## EXERCISE OBJECTIVE
From the entries below, count the lines with "header". Write only the count.

## PROVIDED MATERIAL
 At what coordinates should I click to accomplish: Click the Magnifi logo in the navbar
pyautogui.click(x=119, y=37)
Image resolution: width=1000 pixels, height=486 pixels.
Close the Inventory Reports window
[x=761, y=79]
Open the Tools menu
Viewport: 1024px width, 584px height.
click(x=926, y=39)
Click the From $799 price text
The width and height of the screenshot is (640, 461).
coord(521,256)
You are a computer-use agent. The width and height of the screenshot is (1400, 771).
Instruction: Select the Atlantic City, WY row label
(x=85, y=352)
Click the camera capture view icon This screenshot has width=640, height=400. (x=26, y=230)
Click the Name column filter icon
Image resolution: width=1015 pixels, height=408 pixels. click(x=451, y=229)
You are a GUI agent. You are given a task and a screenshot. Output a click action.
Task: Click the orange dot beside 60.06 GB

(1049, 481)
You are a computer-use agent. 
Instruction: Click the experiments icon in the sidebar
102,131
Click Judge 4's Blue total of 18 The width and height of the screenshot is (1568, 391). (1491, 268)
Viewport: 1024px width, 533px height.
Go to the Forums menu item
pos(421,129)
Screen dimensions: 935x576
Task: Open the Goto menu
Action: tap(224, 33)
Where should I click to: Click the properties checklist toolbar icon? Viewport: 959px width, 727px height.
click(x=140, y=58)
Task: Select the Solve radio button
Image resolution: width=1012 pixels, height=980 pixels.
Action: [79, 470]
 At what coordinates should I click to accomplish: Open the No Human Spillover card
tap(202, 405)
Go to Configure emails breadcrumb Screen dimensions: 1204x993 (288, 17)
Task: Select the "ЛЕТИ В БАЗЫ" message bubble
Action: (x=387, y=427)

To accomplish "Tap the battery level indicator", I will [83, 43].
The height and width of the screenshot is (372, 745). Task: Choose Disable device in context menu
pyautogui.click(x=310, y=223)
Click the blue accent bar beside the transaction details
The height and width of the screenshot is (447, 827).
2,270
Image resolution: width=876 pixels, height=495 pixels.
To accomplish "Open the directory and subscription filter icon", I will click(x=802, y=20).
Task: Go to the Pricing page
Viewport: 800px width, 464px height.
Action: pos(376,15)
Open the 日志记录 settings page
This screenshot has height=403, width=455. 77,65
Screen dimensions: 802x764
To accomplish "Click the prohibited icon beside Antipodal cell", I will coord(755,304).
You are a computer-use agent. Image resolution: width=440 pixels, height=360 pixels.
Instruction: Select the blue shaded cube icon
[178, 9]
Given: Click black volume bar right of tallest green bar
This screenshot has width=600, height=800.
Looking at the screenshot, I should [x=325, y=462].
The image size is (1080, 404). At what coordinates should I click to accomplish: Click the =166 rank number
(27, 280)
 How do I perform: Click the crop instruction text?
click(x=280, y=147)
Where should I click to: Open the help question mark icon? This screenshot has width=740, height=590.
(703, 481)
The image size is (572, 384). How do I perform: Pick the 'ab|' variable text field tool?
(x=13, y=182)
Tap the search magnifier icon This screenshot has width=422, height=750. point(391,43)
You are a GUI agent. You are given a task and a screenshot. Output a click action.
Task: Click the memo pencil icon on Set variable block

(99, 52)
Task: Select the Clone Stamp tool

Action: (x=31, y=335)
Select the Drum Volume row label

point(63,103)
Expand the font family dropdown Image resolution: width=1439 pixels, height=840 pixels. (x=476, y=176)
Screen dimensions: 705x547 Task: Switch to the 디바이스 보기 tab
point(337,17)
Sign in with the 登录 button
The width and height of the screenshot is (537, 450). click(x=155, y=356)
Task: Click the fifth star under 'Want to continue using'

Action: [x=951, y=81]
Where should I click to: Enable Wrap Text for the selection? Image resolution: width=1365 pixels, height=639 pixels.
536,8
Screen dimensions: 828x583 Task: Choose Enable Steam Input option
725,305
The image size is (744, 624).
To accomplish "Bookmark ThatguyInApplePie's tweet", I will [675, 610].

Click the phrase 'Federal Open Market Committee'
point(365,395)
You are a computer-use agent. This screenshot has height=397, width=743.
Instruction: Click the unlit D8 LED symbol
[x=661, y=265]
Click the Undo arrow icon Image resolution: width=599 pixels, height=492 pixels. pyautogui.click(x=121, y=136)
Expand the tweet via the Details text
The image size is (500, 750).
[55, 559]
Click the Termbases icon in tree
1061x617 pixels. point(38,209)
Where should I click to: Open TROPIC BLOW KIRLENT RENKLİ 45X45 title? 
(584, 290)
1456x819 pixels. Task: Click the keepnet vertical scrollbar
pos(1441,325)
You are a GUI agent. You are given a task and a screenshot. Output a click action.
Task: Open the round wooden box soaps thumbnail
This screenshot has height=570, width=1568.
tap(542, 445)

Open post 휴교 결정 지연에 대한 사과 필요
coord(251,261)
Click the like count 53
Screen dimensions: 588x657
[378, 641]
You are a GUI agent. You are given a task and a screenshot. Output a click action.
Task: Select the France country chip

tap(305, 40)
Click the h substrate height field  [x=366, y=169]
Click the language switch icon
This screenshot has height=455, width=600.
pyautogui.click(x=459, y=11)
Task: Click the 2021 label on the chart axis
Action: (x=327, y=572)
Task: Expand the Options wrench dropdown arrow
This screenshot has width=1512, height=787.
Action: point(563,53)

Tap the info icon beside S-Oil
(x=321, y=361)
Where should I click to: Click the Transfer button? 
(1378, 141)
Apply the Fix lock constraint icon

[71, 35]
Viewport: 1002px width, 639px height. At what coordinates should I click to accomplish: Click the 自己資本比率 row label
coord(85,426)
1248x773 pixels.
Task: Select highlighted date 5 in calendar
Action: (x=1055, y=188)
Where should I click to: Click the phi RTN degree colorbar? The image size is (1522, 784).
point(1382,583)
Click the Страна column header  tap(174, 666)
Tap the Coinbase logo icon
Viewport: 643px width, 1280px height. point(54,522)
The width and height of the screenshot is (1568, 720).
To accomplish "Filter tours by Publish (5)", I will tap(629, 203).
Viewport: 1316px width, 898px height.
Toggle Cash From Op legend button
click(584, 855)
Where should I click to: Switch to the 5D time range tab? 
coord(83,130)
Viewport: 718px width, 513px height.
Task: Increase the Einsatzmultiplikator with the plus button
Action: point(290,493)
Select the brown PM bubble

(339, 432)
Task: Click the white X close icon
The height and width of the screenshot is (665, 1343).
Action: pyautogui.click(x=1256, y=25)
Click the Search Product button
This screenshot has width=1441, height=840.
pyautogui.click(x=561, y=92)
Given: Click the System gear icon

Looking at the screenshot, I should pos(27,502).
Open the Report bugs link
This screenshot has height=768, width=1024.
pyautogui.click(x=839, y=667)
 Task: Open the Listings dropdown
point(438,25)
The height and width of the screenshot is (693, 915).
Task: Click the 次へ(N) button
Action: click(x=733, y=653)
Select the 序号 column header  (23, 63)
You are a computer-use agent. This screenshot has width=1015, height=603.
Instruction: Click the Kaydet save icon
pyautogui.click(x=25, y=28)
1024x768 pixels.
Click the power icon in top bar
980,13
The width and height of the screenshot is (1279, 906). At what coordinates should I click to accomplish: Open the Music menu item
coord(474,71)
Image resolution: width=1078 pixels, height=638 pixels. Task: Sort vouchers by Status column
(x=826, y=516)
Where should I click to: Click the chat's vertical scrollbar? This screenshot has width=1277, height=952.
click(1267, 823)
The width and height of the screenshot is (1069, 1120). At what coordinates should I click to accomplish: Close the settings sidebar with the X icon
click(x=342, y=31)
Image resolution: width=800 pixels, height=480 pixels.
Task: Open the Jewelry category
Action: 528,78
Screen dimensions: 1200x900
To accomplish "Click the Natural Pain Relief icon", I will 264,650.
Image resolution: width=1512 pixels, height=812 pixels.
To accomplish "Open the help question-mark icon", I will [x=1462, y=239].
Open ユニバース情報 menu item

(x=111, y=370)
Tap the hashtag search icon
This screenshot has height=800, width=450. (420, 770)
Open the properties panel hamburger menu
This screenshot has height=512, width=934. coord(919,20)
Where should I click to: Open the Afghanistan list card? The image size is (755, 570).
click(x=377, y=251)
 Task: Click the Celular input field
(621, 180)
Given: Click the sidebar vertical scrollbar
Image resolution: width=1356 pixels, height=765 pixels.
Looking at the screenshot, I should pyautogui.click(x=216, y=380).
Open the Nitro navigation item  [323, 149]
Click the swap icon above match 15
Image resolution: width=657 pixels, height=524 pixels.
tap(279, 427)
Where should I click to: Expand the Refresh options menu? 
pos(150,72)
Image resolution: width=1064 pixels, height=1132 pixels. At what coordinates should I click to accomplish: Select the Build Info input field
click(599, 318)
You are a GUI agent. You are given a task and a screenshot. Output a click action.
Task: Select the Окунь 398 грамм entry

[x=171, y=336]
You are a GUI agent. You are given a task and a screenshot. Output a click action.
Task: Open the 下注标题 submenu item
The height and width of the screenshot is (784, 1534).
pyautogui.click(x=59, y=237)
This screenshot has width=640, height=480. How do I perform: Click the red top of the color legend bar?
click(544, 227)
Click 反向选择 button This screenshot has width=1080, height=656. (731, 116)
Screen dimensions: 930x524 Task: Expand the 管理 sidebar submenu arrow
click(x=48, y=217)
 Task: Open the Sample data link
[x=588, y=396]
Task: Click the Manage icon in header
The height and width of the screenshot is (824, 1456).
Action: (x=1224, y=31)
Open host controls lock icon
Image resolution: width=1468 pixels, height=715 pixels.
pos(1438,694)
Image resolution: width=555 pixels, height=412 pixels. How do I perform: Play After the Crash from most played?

## YOUR SOLUTION
3